Di seguito le sue dichiarazioni:
Di Bello designato per Spezia-Napoli? Parliamo di un arbitro top, sarà una partita difficile. Il Napoli gioca così bene e perde così pochi punti che se una squadra fa risultato col Napoli se ne parla per una settimana. È un segnale da parte del designatore mandare Di Bello che ha arbitrato anche partite importanti.
È uno che da VAR va a fare tutte le cose della FIFA e della UEFA. È una designazione davvero importante. Dire arbitraggio all’inglese o con 40 fischi è una fesseria, il conta fischi non serve. Dipende tutto dalla gara. L’obiettivo di tutti deve essere quello di tutelare i calciatori. Appena si vede qualcosa che non fila si deve fischiare di più perché il fatto di non fischiare che senso ha? È ovvio che lo spettacolo deve avere la propria parte, ma non serve dire che si fischia poco o tanto. Juventus-Atalanta si è fischiato poco e male, non c’è una formula magica dove si dice che si fischia poco o tanto.
Orsato in Napoli-Roma ha fischiato meno e ha fatto bene. Io sono sì per andare verso lo spettacolo, ma non è detto che bisogna andarci per forza fischiando meno.

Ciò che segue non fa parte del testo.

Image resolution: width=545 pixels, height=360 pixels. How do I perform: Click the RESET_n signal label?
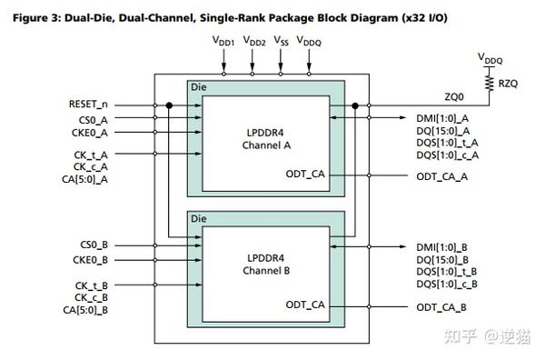(88, 105)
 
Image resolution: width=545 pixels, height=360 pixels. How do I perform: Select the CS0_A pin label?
(94, 118)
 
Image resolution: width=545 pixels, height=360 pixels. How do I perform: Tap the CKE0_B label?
(93, 259)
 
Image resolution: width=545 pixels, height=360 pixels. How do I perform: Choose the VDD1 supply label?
(223, 43)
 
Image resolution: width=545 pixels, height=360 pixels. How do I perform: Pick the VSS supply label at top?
(282, 43)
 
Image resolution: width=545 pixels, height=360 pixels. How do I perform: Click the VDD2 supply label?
(254, 43)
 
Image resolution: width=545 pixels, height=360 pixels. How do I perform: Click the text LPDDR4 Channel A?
(264, 138)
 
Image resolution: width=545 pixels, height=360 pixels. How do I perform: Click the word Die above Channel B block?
(198, 218)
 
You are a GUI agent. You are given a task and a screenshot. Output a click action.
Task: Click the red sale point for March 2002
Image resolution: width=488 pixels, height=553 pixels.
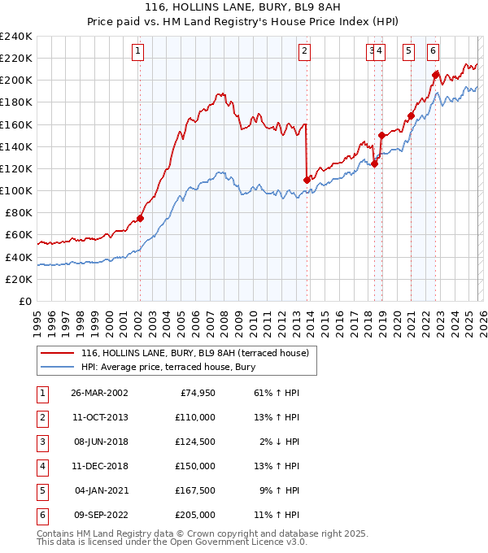tap(140, 218)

Io ho visto partite dove ero insieme a Davide Massa in Chelsea-Siviglia dove lui ha fischiato 9 falli, poi la volta dopo è andato ad arbitrare in Pianura Padana e ha fischiato 43 falli. È ovvio che la sicurezza che ha Doveri perché non ha paura che la gara gli sfugga di mano, non ce l’hanno arbitri emergenti e ci sta”.